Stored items
⟨

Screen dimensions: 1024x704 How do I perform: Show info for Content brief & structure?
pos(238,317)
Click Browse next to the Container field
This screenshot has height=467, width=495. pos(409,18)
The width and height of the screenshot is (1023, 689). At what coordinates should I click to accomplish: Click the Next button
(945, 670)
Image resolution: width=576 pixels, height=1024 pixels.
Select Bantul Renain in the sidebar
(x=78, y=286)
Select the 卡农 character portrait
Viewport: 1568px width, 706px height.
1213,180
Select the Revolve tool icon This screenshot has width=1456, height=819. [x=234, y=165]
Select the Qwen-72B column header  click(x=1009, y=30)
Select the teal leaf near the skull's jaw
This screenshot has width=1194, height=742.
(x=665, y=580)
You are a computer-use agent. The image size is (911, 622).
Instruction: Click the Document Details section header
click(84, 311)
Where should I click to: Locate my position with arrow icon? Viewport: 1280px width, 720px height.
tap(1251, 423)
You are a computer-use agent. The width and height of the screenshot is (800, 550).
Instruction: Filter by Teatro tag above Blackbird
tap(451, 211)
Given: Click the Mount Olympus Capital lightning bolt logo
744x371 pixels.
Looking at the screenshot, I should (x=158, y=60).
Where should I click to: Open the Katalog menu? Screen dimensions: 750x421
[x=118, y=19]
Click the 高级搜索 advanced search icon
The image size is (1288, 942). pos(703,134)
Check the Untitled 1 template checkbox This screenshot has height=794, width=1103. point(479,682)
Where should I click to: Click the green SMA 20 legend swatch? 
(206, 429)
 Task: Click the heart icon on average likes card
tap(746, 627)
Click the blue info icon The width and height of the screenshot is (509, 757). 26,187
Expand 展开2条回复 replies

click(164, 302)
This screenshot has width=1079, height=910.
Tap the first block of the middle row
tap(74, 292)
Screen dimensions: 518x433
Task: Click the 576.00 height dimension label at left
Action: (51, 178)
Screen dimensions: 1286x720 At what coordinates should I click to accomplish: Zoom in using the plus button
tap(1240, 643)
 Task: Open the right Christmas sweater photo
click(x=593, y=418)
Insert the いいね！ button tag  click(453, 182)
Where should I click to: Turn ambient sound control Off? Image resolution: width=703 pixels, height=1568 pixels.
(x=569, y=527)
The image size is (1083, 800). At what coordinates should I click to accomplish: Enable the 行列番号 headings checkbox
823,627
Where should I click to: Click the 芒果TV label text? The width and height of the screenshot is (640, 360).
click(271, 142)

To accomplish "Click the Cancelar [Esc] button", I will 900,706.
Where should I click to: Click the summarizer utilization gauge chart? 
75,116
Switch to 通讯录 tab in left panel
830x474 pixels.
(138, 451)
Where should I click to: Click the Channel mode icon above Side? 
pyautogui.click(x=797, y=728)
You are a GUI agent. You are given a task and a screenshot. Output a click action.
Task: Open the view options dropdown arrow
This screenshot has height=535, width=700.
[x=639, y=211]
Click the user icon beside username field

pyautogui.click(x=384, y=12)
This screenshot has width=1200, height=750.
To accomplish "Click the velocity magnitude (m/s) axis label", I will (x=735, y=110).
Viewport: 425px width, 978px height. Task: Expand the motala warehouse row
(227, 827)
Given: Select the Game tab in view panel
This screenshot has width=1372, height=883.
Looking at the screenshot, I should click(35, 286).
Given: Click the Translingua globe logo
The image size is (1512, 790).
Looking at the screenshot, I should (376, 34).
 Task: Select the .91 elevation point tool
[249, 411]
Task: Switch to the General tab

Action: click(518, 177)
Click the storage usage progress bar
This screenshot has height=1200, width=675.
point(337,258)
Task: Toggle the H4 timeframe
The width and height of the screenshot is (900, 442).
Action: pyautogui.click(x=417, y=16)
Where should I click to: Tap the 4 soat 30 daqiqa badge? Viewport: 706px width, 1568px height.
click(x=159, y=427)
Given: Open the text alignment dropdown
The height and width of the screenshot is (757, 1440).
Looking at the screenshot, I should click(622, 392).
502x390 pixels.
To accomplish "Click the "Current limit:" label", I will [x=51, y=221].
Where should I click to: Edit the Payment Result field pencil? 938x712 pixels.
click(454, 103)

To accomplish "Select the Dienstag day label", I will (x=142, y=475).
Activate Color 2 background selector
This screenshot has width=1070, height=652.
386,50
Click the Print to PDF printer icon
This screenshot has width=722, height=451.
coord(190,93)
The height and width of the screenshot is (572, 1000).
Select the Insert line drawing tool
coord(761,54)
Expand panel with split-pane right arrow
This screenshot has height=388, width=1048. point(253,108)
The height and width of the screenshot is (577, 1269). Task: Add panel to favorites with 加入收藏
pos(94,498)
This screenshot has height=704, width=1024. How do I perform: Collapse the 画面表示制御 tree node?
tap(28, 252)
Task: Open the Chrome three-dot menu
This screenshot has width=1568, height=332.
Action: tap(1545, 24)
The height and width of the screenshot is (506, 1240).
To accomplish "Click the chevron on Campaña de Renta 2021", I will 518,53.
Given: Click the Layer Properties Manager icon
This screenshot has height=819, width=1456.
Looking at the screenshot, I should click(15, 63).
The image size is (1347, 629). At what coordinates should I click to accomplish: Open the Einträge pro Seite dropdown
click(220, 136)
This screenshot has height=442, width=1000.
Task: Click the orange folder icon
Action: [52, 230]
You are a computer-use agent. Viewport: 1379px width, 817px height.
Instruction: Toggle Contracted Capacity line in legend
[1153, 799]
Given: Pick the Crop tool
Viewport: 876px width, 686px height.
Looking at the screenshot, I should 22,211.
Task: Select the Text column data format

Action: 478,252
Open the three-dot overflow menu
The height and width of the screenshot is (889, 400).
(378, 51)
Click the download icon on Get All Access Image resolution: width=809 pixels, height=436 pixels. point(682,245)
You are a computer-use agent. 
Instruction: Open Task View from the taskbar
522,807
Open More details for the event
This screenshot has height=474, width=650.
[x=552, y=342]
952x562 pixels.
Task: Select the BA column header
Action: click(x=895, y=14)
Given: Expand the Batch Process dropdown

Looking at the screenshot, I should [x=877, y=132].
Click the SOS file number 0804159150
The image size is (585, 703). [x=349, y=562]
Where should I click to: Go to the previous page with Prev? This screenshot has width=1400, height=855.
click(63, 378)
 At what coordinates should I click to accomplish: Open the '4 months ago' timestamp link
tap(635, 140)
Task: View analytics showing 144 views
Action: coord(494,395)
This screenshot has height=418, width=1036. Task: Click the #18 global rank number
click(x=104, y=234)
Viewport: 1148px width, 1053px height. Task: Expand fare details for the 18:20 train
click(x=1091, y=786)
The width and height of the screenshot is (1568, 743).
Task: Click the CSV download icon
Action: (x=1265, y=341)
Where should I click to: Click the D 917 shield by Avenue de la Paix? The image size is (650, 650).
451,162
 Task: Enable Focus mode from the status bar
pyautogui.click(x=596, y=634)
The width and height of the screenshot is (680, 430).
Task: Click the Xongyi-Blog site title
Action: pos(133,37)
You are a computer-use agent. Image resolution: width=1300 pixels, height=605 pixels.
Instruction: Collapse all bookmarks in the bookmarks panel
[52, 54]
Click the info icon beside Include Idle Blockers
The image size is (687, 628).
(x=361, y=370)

⟩

> [EXERCISE] The response consists of the lines above that contain "agent".

> [ANSWER SPACE]
You are a computer-use agent. The image size is (911, 622).
You are a computer-use agent. The width and height of the screenshot is (800, 550).
You are a GUI agent. You are given a task and a screenshot. Output a click action.
You are a computer-use agent. Viewport: 1379px width, 817px height.
You are a computer-use agent. 
You are a computer-use agent. Image resolution: width=1300 pixels, height=605 pixels.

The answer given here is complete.